Give the stretch of entries from the line containing "is (1318, 896)." through the line containing "coordinates (394, 570)." as a Markdown table with the columns Row and Line. Put one line per row, include both end lines, skip any blank lines, and leave the pictures out.

[Records to process]
┏━━
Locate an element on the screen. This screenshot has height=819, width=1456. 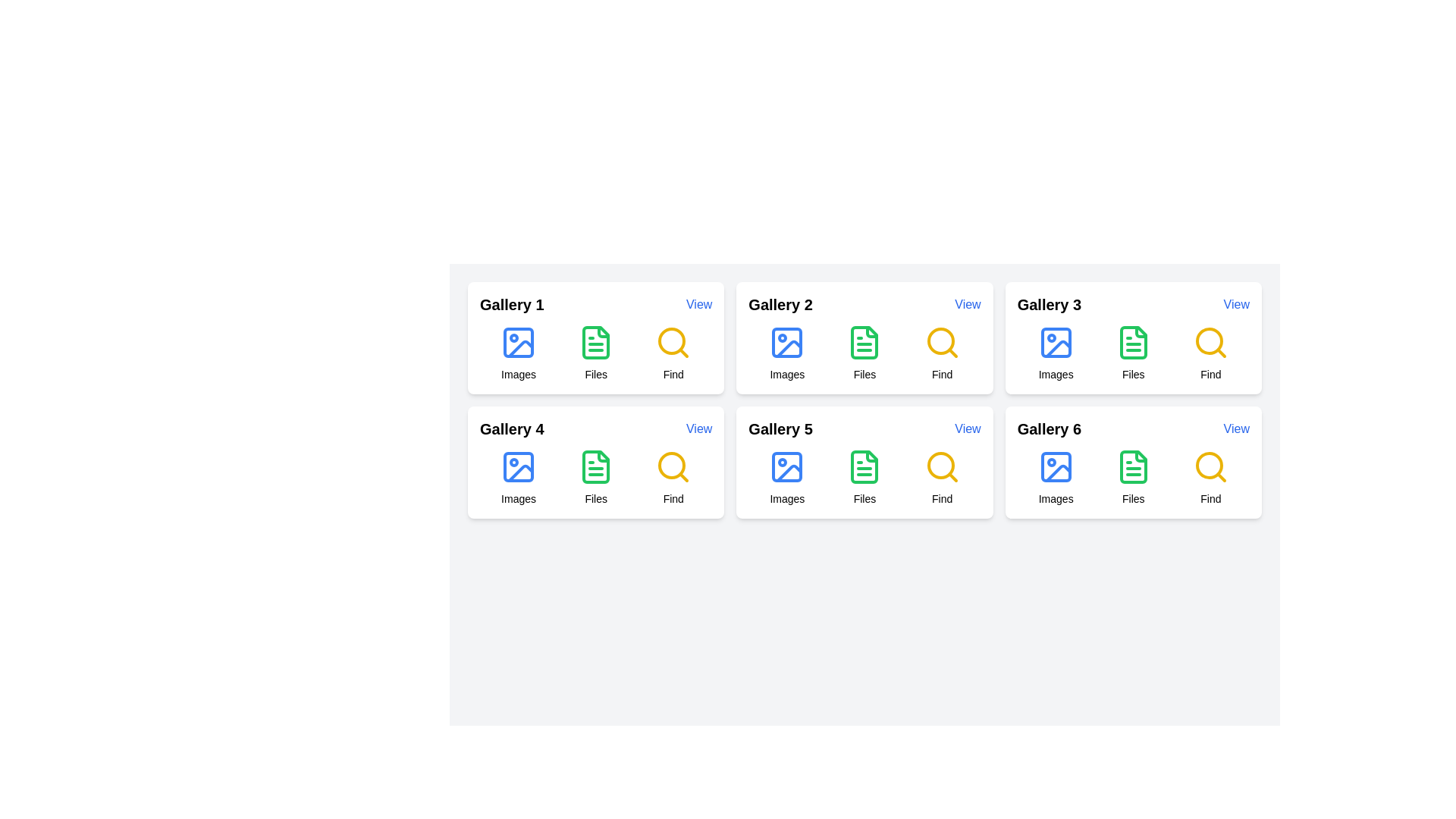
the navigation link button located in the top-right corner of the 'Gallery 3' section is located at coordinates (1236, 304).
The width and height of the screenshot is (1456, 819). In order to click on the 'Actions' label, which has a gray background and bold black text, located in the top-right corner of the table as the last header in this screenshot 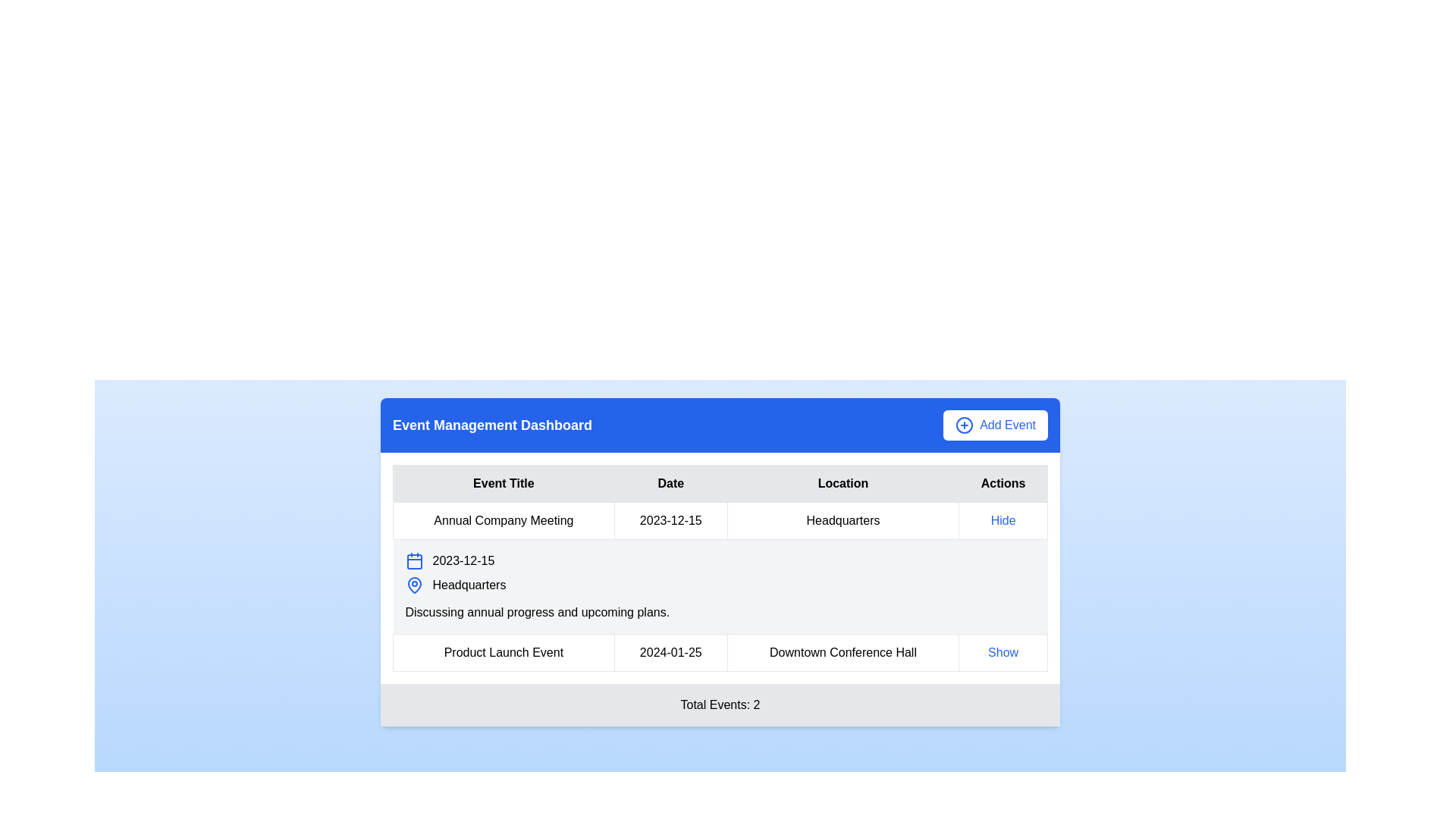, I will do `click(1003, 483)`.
┗━━
┏━━
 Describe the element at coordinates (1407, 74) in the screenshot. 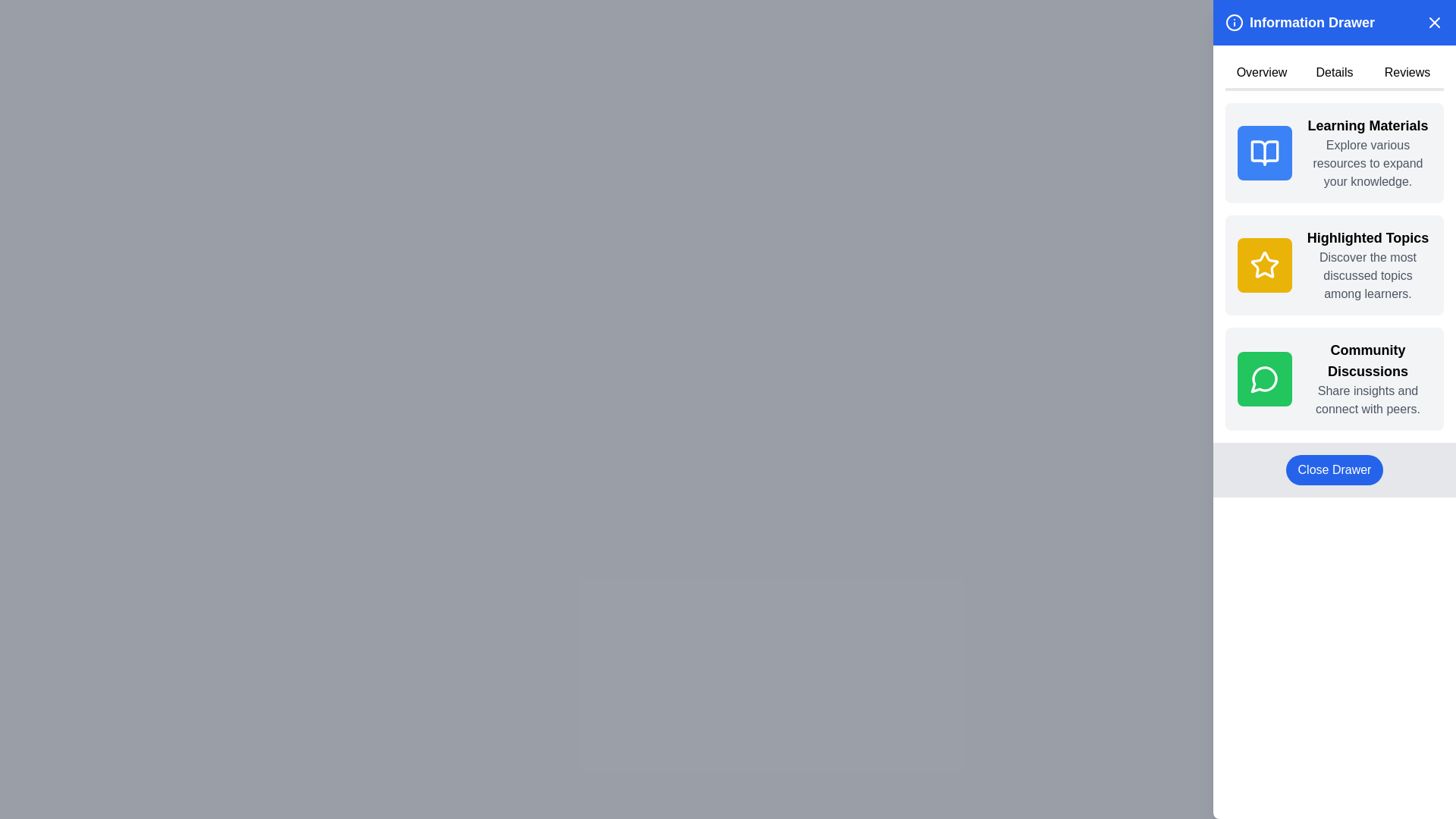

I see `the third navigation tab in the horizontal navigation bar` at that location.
┗━━
┏━━
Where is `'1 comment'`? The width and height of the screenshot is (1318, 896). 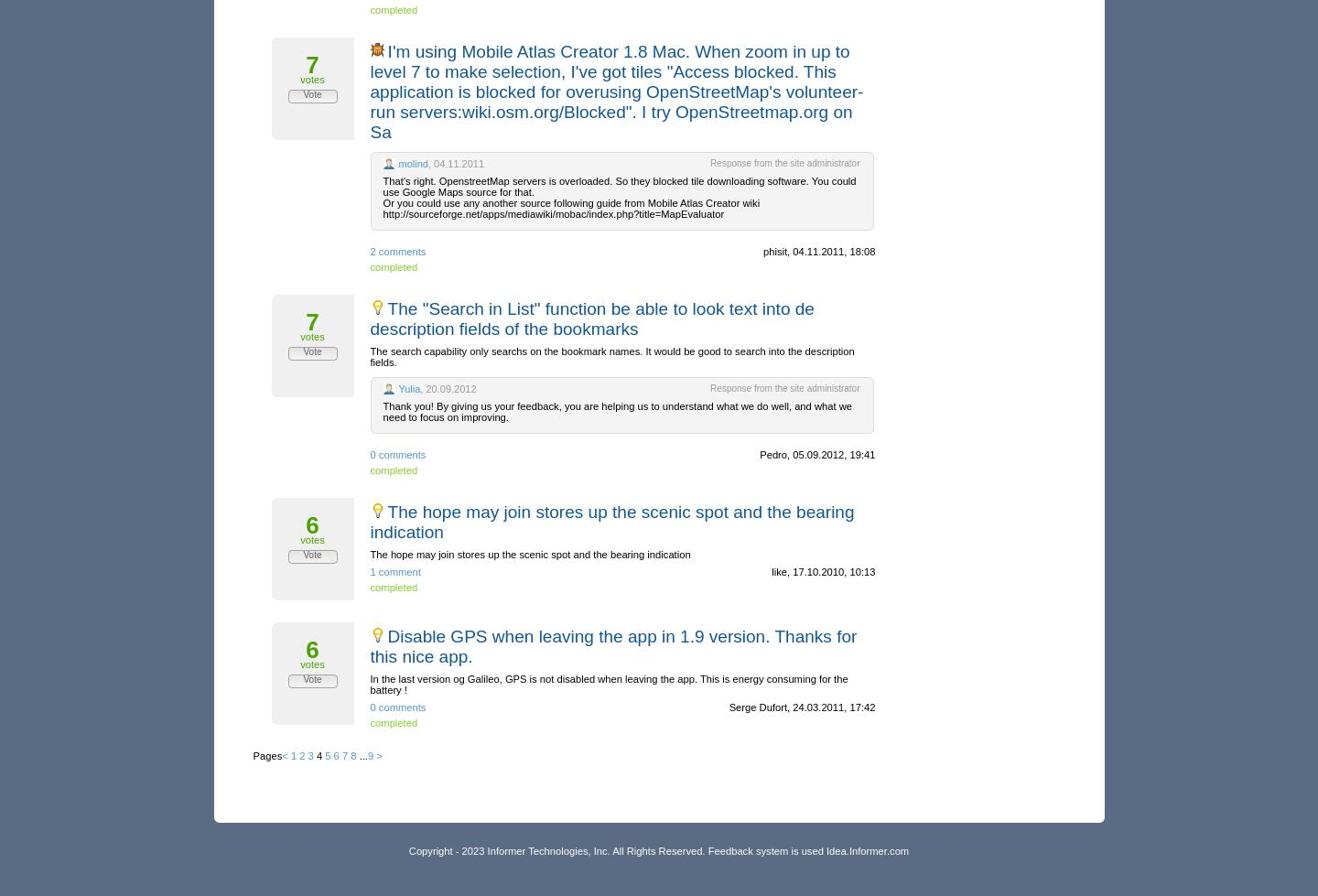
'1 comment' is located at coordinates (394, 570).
┗━━
[Reply to the exercise]
| Row | Line |
|---|---|
| 1 | Where is `'1 comment'`? The width and height of the screenshot is (1318, 896).  |
| 2 | '1 comment' is located at coordinates (394, 570). |